When you want hot water at any particular fixture you activate the valve by pressing a button that is either hard wired to the valve or uses a radio frequency transmitter to activate the valve. The valves can get their power from either the house current or batteries. Batteries would be great for retro-fit installations. We estimate the battery life to be a minimum of two years using four AA cells per valve.

When you press the button activating the valve, it checks the temperature of the water at the fixture, and if the water is not already hot, the valve controller sends a signal to the pump to begin pumping. The valve controller also at the same time opens the valve between the hot and cold water lines. Thus hot water begins flowing from the water heater with the cooled off hot water in the hot water piping being sent back towards the water heater through the cold water line which hooks to the inlet of the water heater somewhere.

So basically that is the new invention. Let’s examine the steps I’ve taken for protection so far. In a future blog I will cover how the patent attorney and I worked out the details of the patent, especially the patent claims.

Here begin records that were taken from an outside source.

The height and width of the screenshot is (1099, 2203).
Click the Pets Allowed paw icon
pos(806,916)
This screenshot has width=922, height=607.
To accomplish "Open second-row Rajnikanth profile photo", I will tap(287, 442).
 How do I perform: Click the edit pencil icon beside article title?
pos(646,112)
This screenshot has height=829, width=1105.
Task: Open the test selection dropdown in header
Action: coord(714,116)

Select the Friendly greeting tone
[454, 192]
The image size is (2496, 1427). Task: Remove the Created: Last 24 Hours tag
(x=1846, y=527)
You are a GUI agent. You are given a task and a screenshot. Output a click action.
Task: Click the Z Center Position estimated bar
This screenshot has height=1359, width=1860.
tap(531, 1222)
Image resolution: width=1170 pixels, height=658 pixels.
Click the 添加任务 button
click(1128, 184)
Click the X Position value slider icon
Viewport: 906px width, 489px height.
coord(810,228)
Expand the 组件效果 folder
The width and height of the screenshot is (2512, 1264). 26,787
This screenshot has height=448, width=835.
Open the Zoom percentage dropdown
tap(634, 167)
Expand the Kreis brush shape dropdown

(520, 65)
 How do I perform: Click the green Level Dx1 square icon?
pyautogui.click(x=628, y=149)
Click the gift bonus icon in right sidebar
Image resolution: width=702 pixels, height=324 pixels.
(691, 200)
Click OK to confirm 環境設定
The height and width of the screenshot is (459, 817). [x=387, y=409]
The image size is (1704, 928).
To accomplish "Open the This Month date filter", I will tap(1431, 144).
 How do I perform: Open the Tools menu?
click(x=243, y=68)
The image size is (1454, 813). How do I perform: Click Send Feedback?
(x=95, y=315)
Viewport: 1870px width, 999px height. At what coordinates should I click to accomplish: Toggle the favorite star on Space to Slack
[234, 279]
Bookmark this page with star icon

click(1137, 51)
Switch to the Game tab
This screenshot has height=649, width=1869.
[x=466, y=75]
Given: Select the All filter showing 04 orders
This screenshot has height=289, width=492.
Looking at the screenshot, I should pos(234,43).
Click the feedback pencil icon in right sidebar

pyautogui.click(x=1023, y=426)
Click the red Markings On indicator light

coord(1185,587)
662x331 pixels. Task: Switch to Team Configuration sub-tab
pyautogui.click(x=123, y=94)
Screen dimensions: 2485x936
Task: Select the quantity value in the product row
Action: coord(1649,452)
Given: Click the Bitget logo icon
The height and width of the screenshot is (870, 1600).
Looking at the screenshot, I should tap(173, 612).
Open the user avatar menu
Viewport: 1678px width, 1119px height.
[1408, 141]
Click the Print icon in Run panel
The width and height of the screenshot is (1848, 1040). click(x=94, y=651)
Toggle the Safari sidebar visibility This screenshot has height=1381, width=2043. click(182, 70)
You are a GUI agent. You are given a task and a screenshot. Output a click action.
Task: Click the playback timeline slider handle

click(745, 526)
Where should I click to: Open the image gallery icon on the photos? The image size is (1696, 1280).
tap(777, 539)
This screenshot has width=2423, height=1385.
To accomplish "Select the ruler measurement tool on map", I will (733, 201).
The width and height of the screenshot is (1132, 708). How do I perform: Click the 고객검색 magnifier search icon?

After my partner and I decided we had a good idea for a new product we knew we needed to get patent protection. My partner found a patent attorney through a relative, a lawyer working for a very large and expensive firm. But what the heck, hopefully we would be able to obtain a good solid patent that could be enforced in the market place.

Foreign patent protection is complex and expensive. Very expensive. We decided to stick to just he US and Canada. Canada adds about $1,500 to the cost of filing.

I don’ remember all of the costs at this point, I did not sign the checks, the company did. I will be looking them up and reporting on all the details as far as expenditures go in the near future.

Our patent lawyer explained to us that the least expensive way to get some form of patent protection on our new idea was to do what she called a “document dump”. We gave her documents that explained the invention in detail, and she did the “document dump” which serves as proof in a court of law of when we first thought of the idea. Of course we could have thought of it 10 years before that, but this is absolute proof that you had thought of if by at least the day of the dump.

The reason we went with that was we had no money to pursue a patent, and this was the least expensive way to obtain some protection.

More about patenting the new hot water system in a future blog.

Bill the old inventor guy.

Wednesday, December 2, 2009

First Invention Blog - Testing the Waters

Ok all you wantabe inventors, I'm starting this blog to help you out. I have been inventing my whole life, beginning in the early 70s. I have over a dozen patents and I just filed for another patents a few days ago.

In this blog I plan to discuss all kinds of things relating to inventions. I'll relate things I've learned over the years, and new insights when I get them. Many of my patents are related to water heaters and hot water circulating systems with some other gadgets and gizmos thrown in.

Online marketing is another subject I will be delving into. I've done pretty well with SEO for some of my web sites, and we are selling one of my inventons online successfully.

One of my inventions is being made in China, and that will also provide fertile ground for blog posts. Lot's of nifty headache stories... LOL

I'll begin all of this with my next blog. For the time being I need to go finish setting up all the details for this new blog. Ugh!